Sometimes, you have to cross the streams

As the world mourns the incredible comedy genius of Harold Ramis, let’s recount the badass things he taught as Dr. Egon Spengler.

Ladies and gents, I give you the top five take-home lessons from the single best movie of the 1980s, Ghostbusters.

#1 – Dr. Egon Spengler: Vinz, you said before you were waiting for a sign. What sign are you waiting for?

No really, what are you waiting for? What’s holding you back today, right now, from doing what you want?

Maybe you have a story to tell but no time or energy to get it done. Or maybe you’re afraid you’ll fail. Accept those as real possibilities and then find a way over or around them. Do it anyway.

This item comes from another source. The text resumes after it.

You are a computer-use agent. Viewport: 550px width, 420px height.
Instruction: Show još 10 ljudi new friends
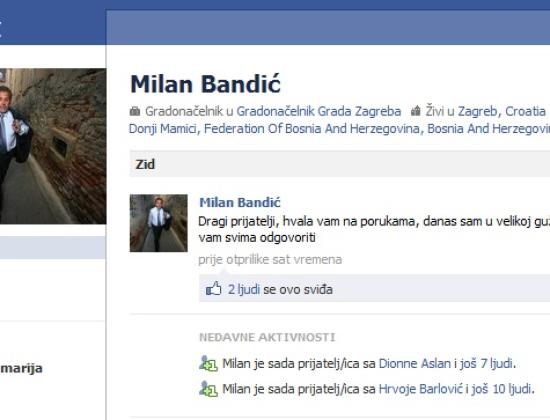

#2 – Dr. Egon Spengler: I collect spores, molds, and fungus.

Do what you want, even when it’s not popular. Say what you feel, even when those around you don’t understand. Your only obligation on this planet is to be yourself.

Yeah, Dr. Spengler collected fungus. He also invented every piece of equipment the Ghostbusters used to save the world from the Stay Puft Marshmallow Man. We all have quirks – and hidden talents. And where would we be without Dr. Spengler’s unlicensed nuclear accelerators?

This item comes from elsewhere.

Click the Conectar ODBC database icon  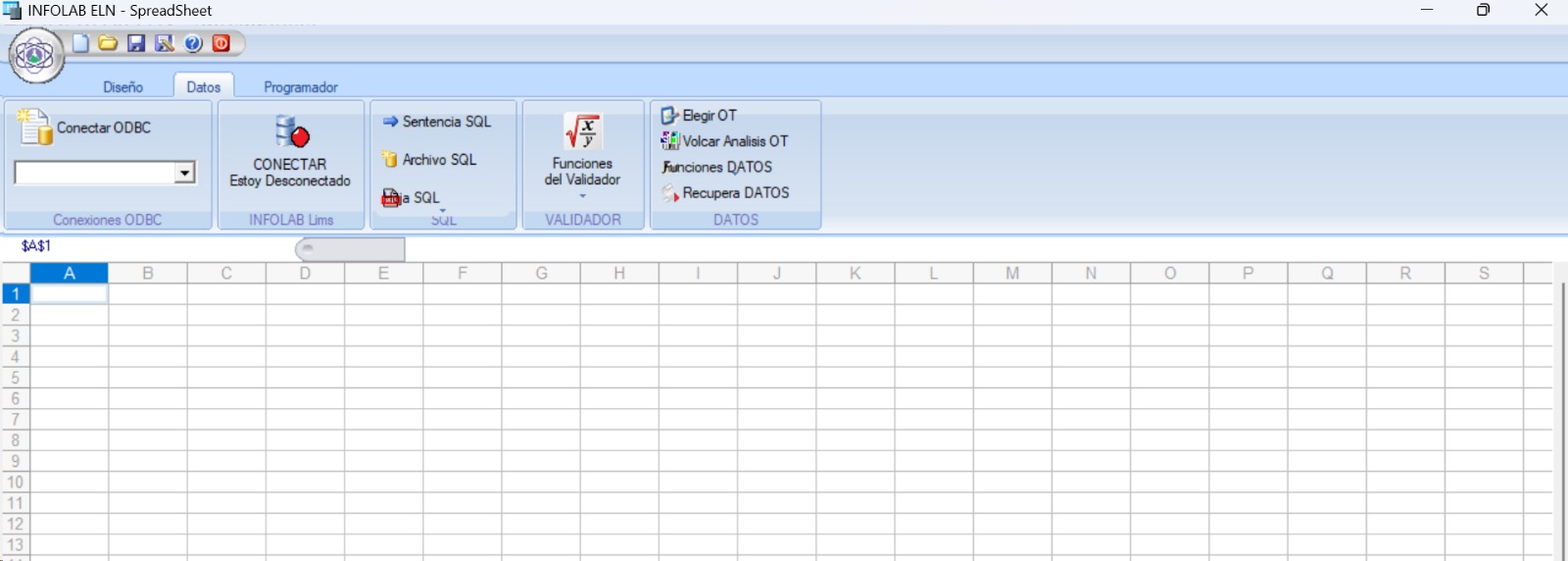35,128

#3 – Dr. Egon Spengler: Do you experience feelings of dread in your basement or attic?

That shit inside that’s tying you in knots needs to be addressed. Get it out onto the page. Mentally vomit and write anything. It will bring you inner peace faster than a shot of whiskey. And that peace will last long after the whiskey has worn off.

Writers, we cannot substitute the feeling we get when we create. Writing is therapeutic, healing, revealing. It makes us who we are. Don’t feel well? Try writing.

#4 – Respect the rules.

Generally speaking, writing rules are your friends. As you learn your style and preferences, rules guide you to writing with clarity. This is good. Readers like clarity.

#5 – ‘I have a radical idea.’

And sometimes, you have to break the rules. Once you already know what the rules are and why they exist, you can break them. Sentence fragments. Excessive em dashes. Things you couldn’t have attempted as a novice writer become fun and especially useful as plot devices. (Short, clipped sentences to build suspense, for example.)

Your assignment: Right now, in the comments, tell me what you’re allowing to hold you back. Fear? Lack of money? Lack of time? Spill it. THEN, tell me how you could overcome it.

Bonus points if you tell us what Ghostbusters taught you.

Thank you, Dr. Egon Spengler. Thank you.

6 replies
  1. Ellen Harger
    Ellen Harger says:

    Money, honey! And debt. This last year I took off my bookkeeper-limitator and bought a firehouse. Or rather, hubs and I invested in my writing and his 3D digital animation. 2013 was amazing for all its changes but the money thing didn’t reverse.

    The other day hubs found a great course. A whopping $300 and I said, “We can’t afford it.”
    Those words are deadly. My inner fear is yelling that we’ll soon experience “Human sacrifice, dogs and cats living together… mass hysteria!”
    I mean, even Egon said, “Print is dead.” In fact, I will end with this final Egon quote: “Sorry, Venkman, I’m terrified beyond the capacity for rational thought.”
    But it hasn’t it stopped me, yet.

  2. Ellen O
    Ellen O says:

    AH, Ghostbusters. This should be required curriculum.

    Ghostbusters affirmed for me that I was sane, in an insane kind of way, and that its good to be sane (and Very silly, which I love to be.) but its even better just to be true to yourself. It taught me to allow close only those who are: 1. As insane as myself or 2. Enjoy coming along for the ride. 3. Don’t give a flying fandango about much, but love me as I am. 4. Will tell me the truth about important things, like when I’m not walking my talk (no judgment, “just the facts.”) Most of all it taught me to laugh my ass off, something I could never do till then. THAT was important, afterward I could breath deep for the first time in adulthood. And I can’t fail to mention it showed me how lucky one is if they have friends that will cross streams when you need them to, even if you’re not going to save the world.